Anonymous auth everywhere. Supabase's signInAnonymously() gives every device a stable UUID without a login screen. Players don't need accounts. The host doesn't need accounts. Everything is scoped to game sessions that clean themselves up.

Client-side pattern checking. Every BINGO check runs on the player's device, not the server. The card and drawn balls array are both in local state — checkBingo() is a pure function that runs on every render. The server only gets involved when someone actually claims BINGO. This keeps the UI snappy and reduces unnecessary database reads.

function checkBingo(
  flat: number[],
  drawnBalls: number[],
  pattern: PatternId,
  customPattern: number[] = []
): boolean {
  const marked = (n: number) => n === 0 || drawnBalls.includes(n)
  const card = cardTo2D(flat)

  switch (pattern) {
    case 'horizontal':   return card.some(row => row.every(marked))
    case 'vertical':     return [0,1,2,3,4].some(c => card.every(r => marked(r[c])))
    case 'blackout':     return flat.every(marked)
    case 'custom':       return customPattern.every(idx => marked(flat[idx]))
    // ...
  }
}

Claude Code for the scaffolding. I used Claude Code heavily throughout the weekend, particularly for the hook architecture and the pattern logic. I'd write detailed prompts describing exactly what I needed — the realtime subscription setup, the card generation algorithm, the slot machine animation timing — and iterate from there. It's genuinely changed how fast I can move on solo projects.

Active game — realtime marking

BINGO button

Saturday Night

By Sunday evening I had something that worked end-to-end. Host dashboard on my laptop, player cards on my phone, realtime syncing properly, BINGO claims broadcasting across the channel.

I showed it to my family expecting to demo it properly sometime later. Instead they asked if we could play right now.

So we did. Impromptu bingo night, everyone on their phones, me hosting from my laptop. The realtime worked perfectly across all of them simultaneously. Nobody argued about who called BINGO first because the timestamps were right there on screen.

That's the moment you build side projects for.

What I Shipped

25 Bingo is now live on the App Store. Android is coming soon. The web host interface is at 25-bingo.dlmbaccay.com. It's free, no accounts required, and takes about thirty seconds to get a game running.

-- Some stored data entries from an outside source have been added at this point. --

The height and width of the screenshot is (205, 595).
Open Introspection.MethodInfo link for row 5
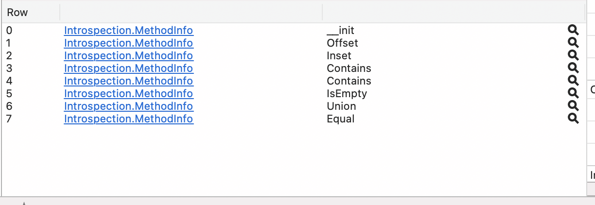point(128,94)
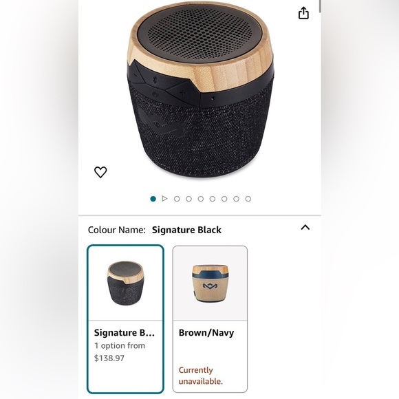Tap the Signature Black speaker thumbnail
Image resolution: width=399 pixels, height=399 pixels.
point(125,283)
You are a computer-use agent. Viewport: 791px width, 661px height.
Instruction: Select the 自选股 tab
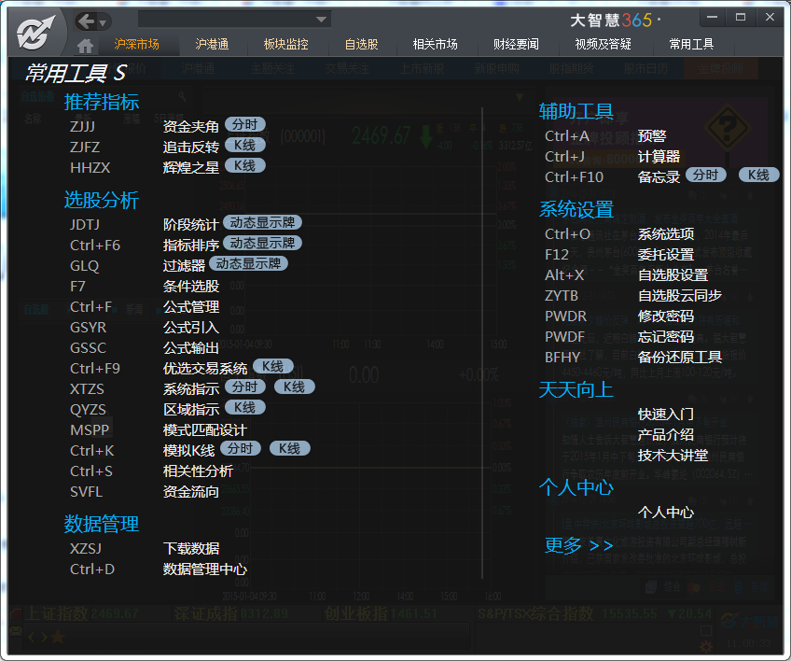361,44
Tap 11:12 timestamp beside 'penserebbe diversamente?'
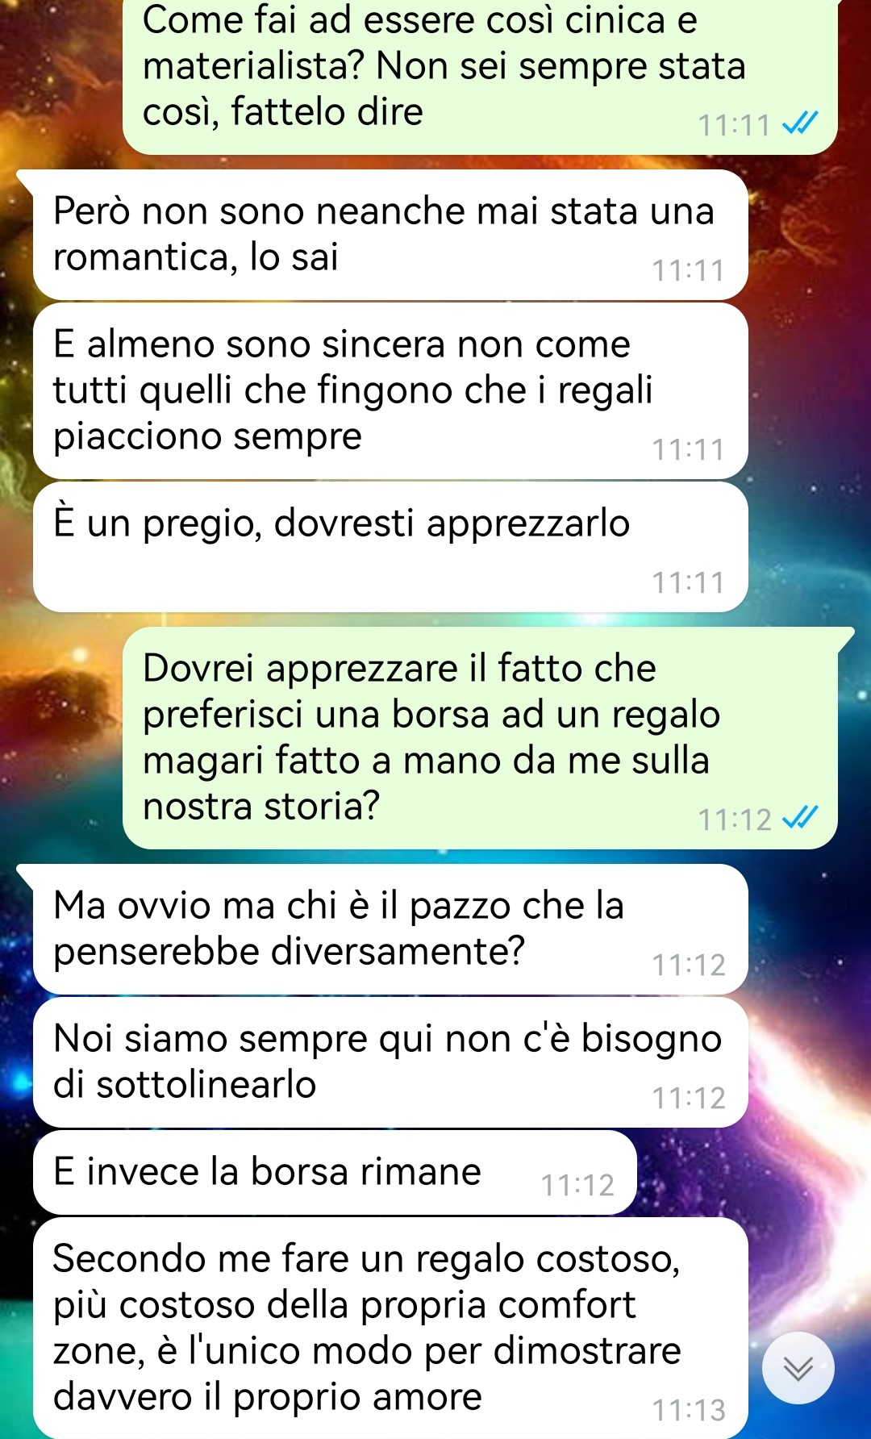This screenshot has width=871, height=1439. click(x=689, y=965)
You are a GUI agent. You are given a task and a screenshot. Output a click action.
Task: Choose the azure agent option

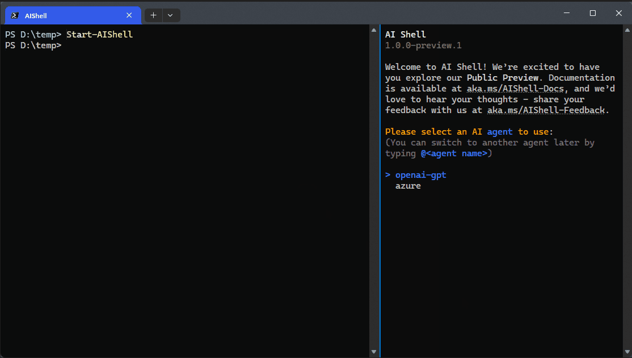(408, 186)

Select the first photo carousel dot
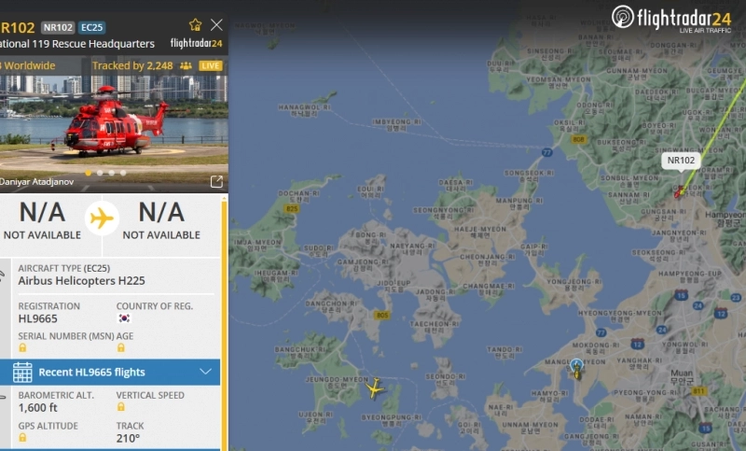point(88,173)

The stack in full: Expo Router, React Native Reanimated, Supabase (Postgres + Realtime + Anonymous Auth), deployed to Vercel (web) and EAS (mobile).

How to play

But beyond the technical decisions and the stack choices and the deployment checklists — I had fun building this. Genuinely. Not every project gets to mean something outside of your code editor. This one does. It's for my family. It's something we'll actually use together. And that makes it one of my favourite things I've ever built.

If your family does bingo nights, give it a try. And if you're a developer thinking about a weekend project — pick the thing that's been sitting in your someday folder. Weekends are shorter than you think but also longer than you expect.